As I write this, I am sitting in my apartment in a Costa Rica Seminary, where I study Spanish and volunteer (by doing office work and teaching English). So I view it as a little ironic that I'm writing how my comfort zone impedes me, when I'm thousands of miles from my birthplace and family. Yet even here, if I'm not careful, my comfort zone impedes me.
It started out naturally...In the church we attended, I wanted to stay close to my husband so I just went to his Sunday School class. After church, people would ask us questions and my hubby would normally answer. Then people started asking me if I spoke Spanish. (We had been in Costa Rica for 3 months). That was a wake up call for me. I needed to be a little more independent from my hubby. I needed to move to my own Sunday School class and visit more with people.
The thing is, it's easy to adjust to your situation and soon, my outside of my comfort zone became my new comfort zone. I was taking Spanish classes, teaching English classes, working in the office, participating in a women's water aerobics class, and attending my own Sunday School class separate from my husband's. This became my new normal, my new comfort zone.

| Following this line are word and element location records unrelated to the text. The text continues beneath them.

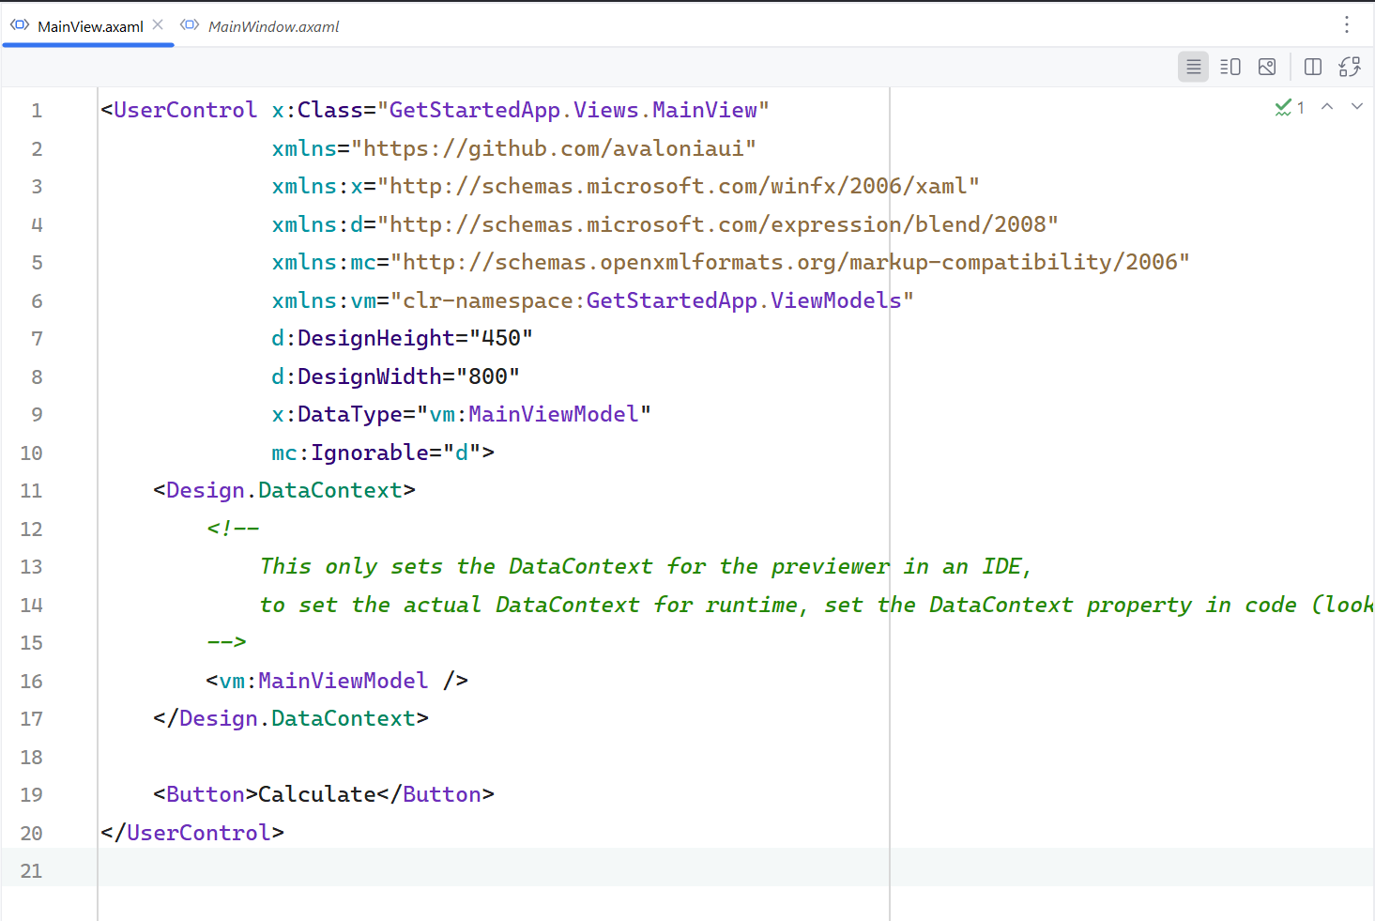Switch to editor-only view mode
The width and height of the screenshot is (1375, 921).
(1193, 67)
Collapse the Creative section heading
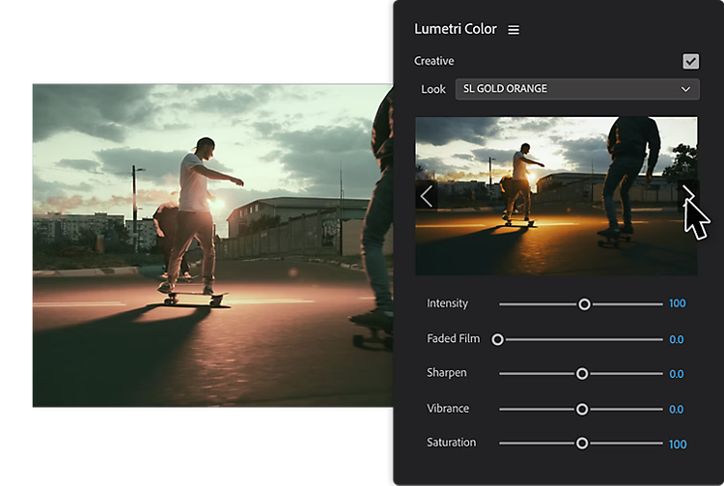Screen dimensions: 724x486 click(x=434, y=61)
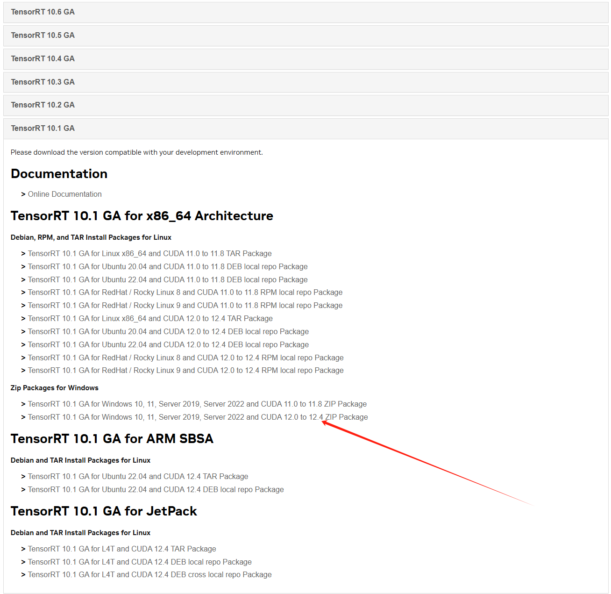The image size is (611, 594).
Task: Get RedHat / Rocky Linux 9 CUDA 11.8 RPM
Action: pos(185,306)
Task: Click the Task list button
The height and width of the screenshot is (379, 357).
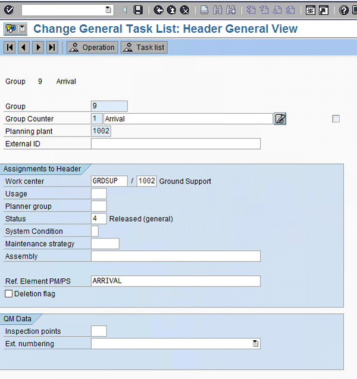Action: coord(144,48)
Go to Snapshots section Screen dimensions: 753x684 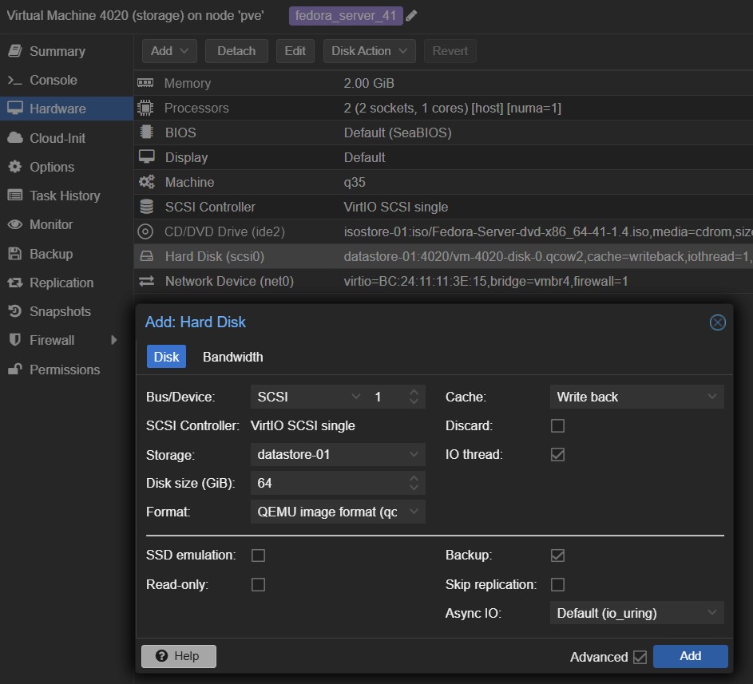tap(60, 311)
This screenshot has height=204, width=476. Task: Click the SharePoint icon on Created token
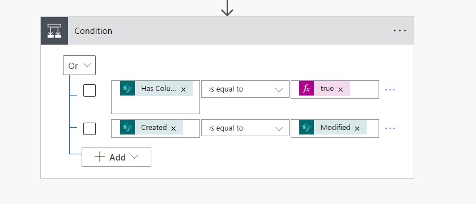128,127
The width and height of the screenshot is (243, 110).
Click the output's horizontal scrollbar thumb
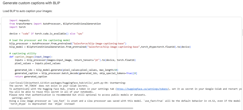click(x=71, y=108)
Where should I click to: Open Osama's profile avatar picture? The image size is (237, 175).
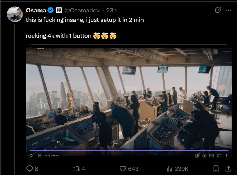[15, 14]
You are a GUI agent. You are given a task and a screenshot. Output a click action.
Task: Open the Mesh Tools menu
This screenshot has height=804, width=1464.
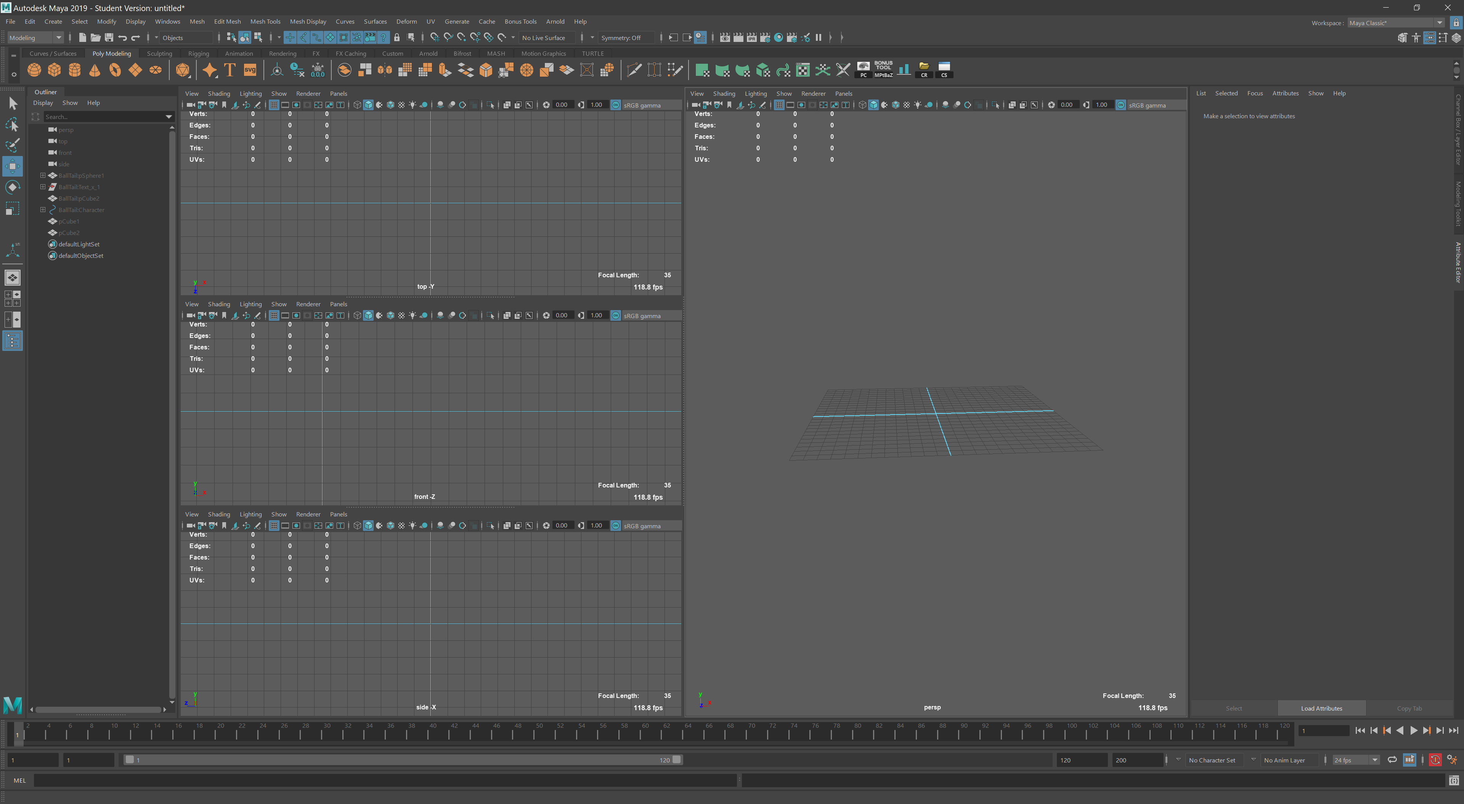pos(265,22)
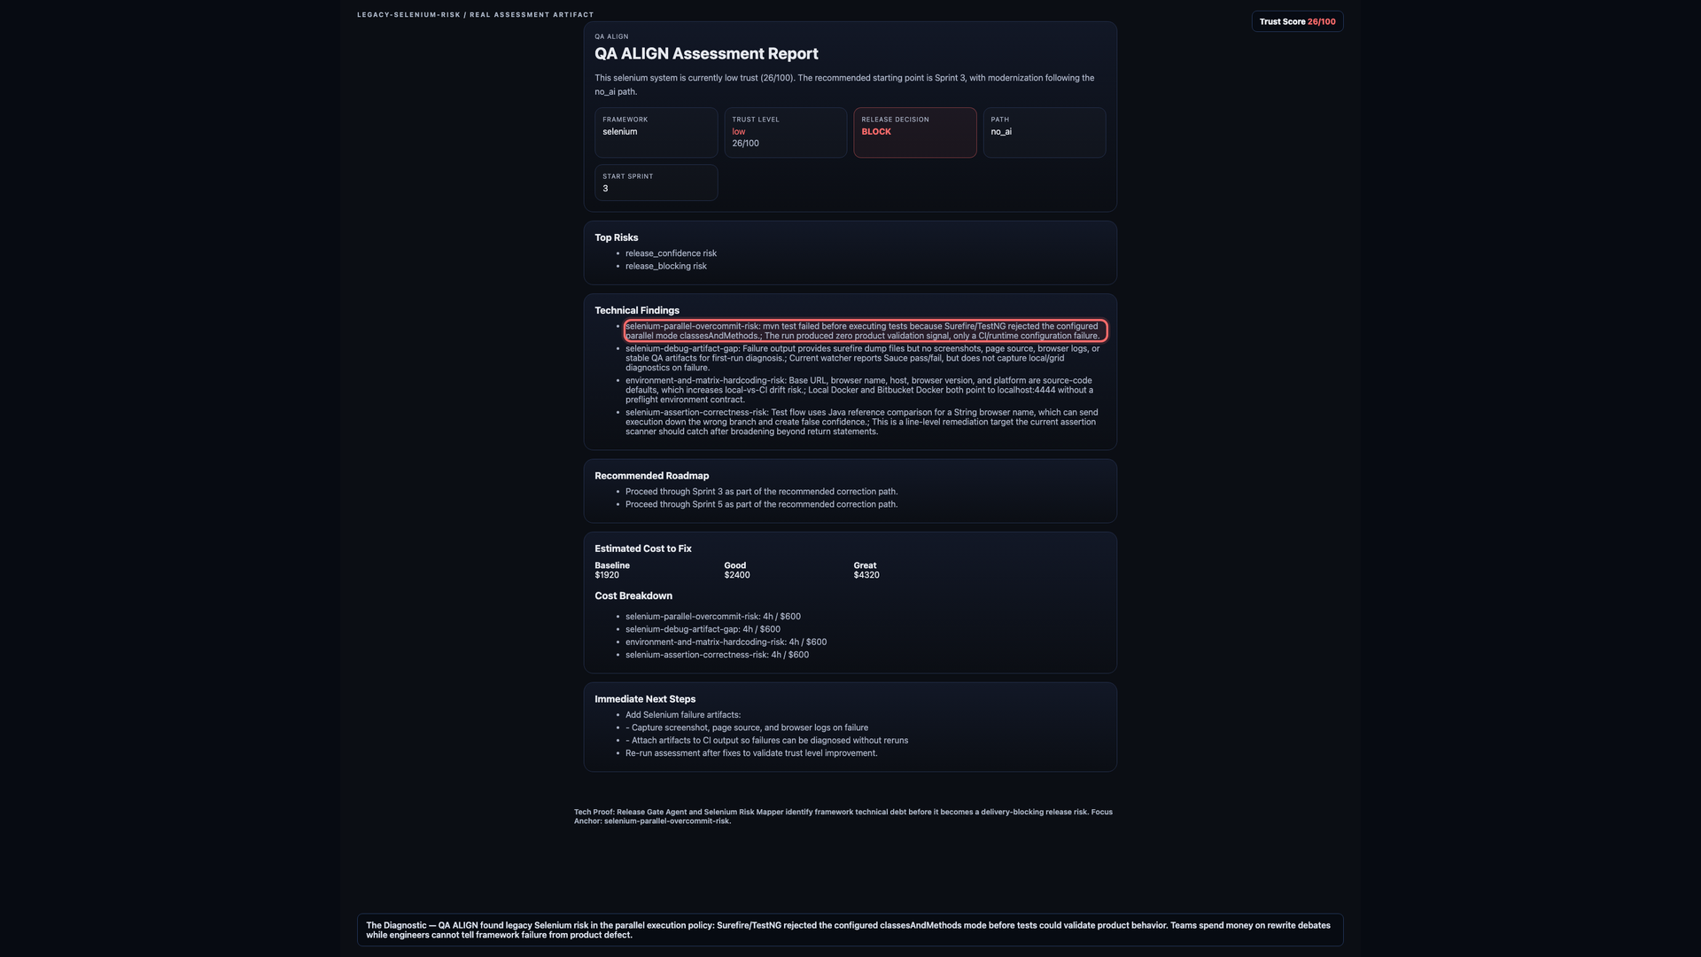The height and width of the screenshot is (957, 1701).
Task: Select the Path no_ai card
Action: 1044,133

I rarely visited my husband's Sunday afternoon volleyball games with a local youth group, because I really don't care for playing volleyball. So when I went to watch earlier this week and I got asked again if I spoke Spanish, I realized that I needed to leave my comfort zone once more. (We had been in Costa Rica for 7 months). In my questioner's defense, there was a lot of new American students, just starting to learn Spanish, present. I maybe had attended one game in the past 7 months, since normally after Sunday School, church, and socializing, I was ready to be introverted, read, and relax alone. I found my Sunday afternoon plans to be very relaxing and very fulfilling, but I wasn't connecting with the gals who watched the games, but didn't participate. I wasn't learning the names of the ones who were outside my window every week to play.
So my comfort zone was impeding me. I wasn't being social or forming friendships. I made a decision earlier this week when I got asked if I spoke Spanish. I would start watching the games with the other girls. I would visit, converse, chat, and listen. I would learn their names and learn about them. I would break out from my comfort zone, until at last, my new activities became my new norm.